Material shown
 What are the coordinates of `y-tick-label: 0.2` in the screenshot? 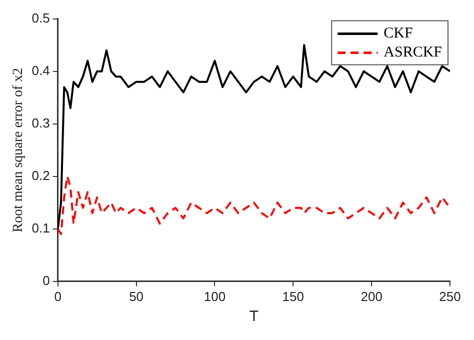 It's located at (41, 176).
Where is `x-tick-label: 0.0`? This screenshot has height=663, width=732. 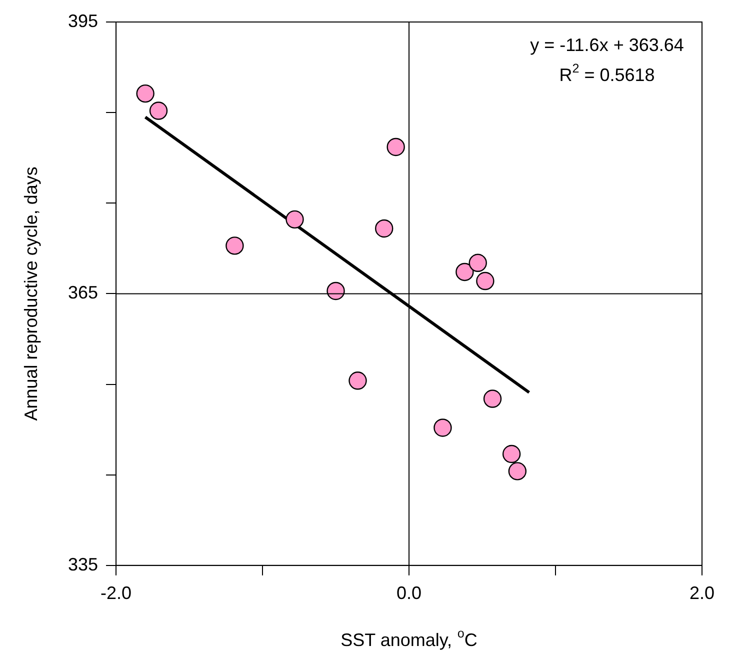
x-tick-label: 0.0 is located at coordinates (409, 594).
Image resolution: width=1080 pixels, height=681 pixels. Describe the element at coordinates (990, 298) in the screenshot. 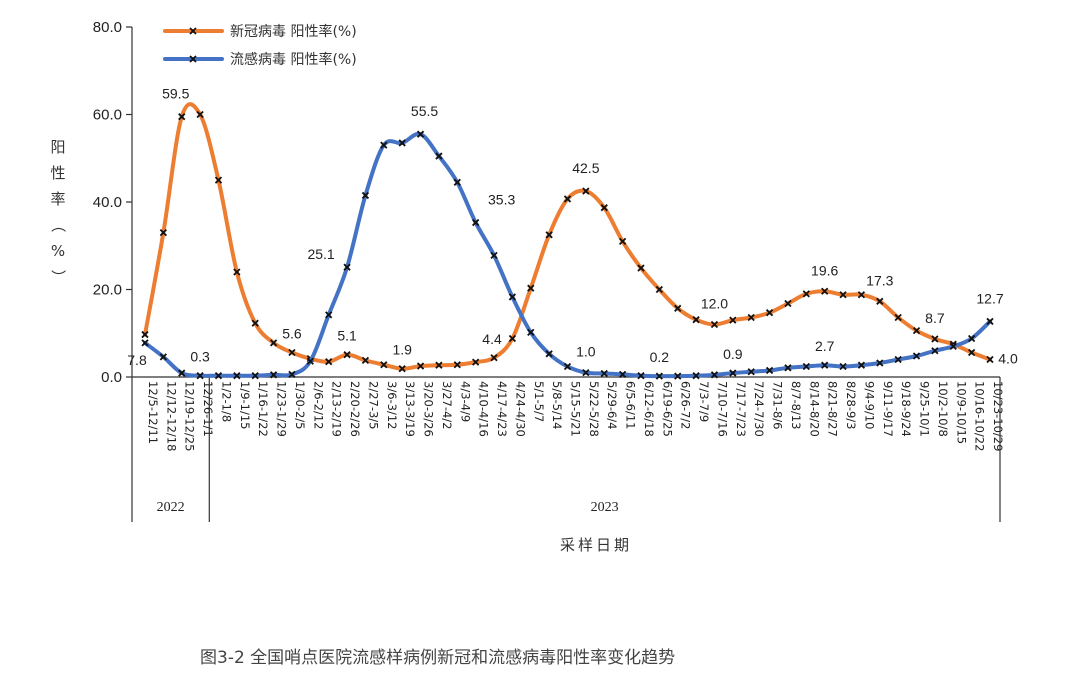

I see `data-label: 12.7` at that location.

==

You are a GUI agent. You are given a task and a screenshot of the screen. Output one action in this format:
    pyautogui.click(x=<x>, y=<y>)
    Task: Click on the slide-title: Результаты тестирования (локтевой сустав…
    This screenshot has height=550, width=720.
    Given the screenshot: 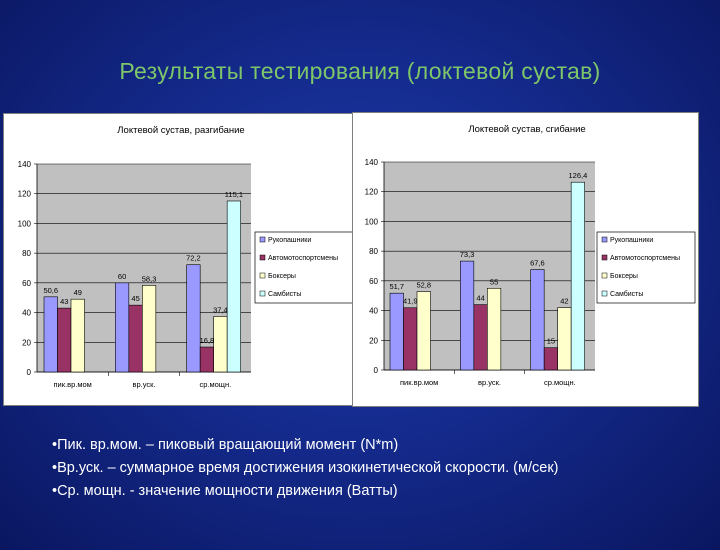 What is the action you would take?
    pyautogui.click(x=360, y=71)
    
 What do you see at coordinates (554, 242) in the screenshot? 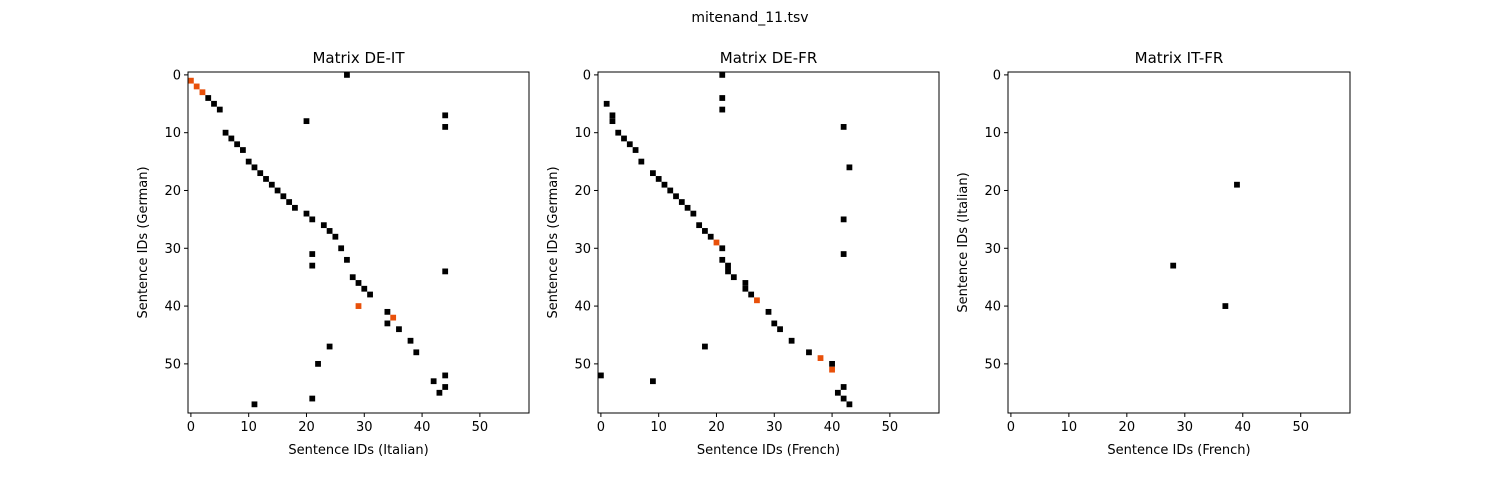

* * *

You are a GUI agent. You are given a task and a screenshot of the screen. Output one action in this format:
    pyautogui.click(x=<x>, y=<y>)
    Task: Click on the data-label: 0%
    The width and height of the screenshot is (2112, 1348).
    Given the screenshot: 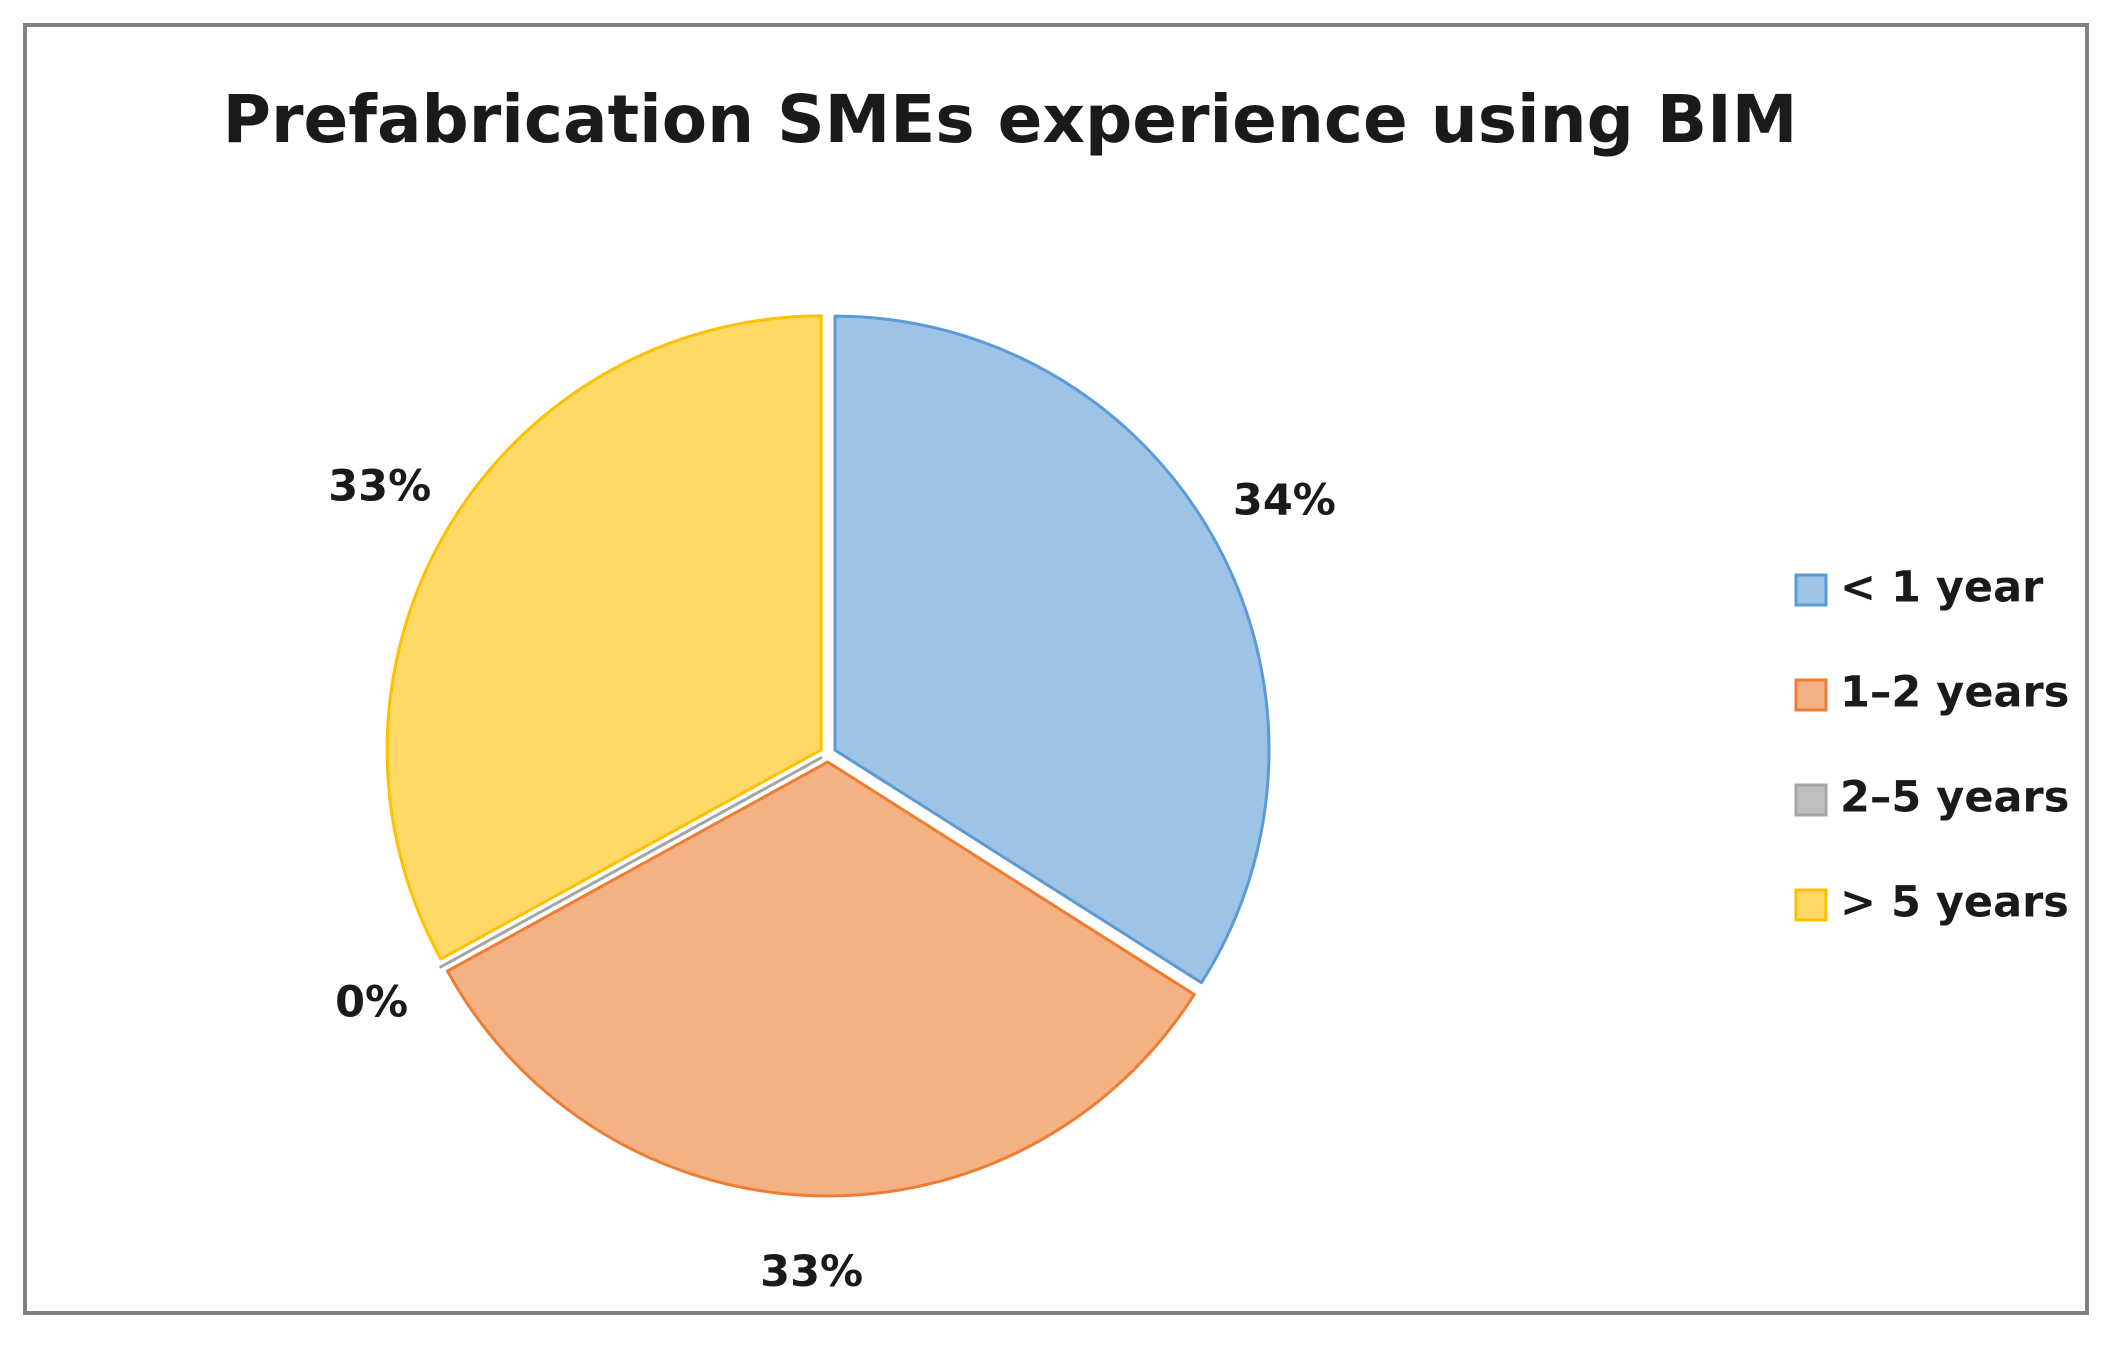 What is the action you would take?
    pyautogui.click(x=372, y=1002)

Exercise brief
Revise the lines from the one containing "has height=663, width=732." through the one containing "at that location.", replacing "Describe" with "Identify" and leaving everything else unchanged. Return only those lines, without the pictures.

Result for this exercise
Where is `x-tick-label: 0.0`? This screenshot has height=663, width=732. 
x-tick-label: 0.0 is located at coordinates (409, 594).
Image resolution: width=1080 pixels, height=681 pixels. Identify the element at coordinates (990, 298) in the screenshot. 

I see `data-label: 12.7` at that location.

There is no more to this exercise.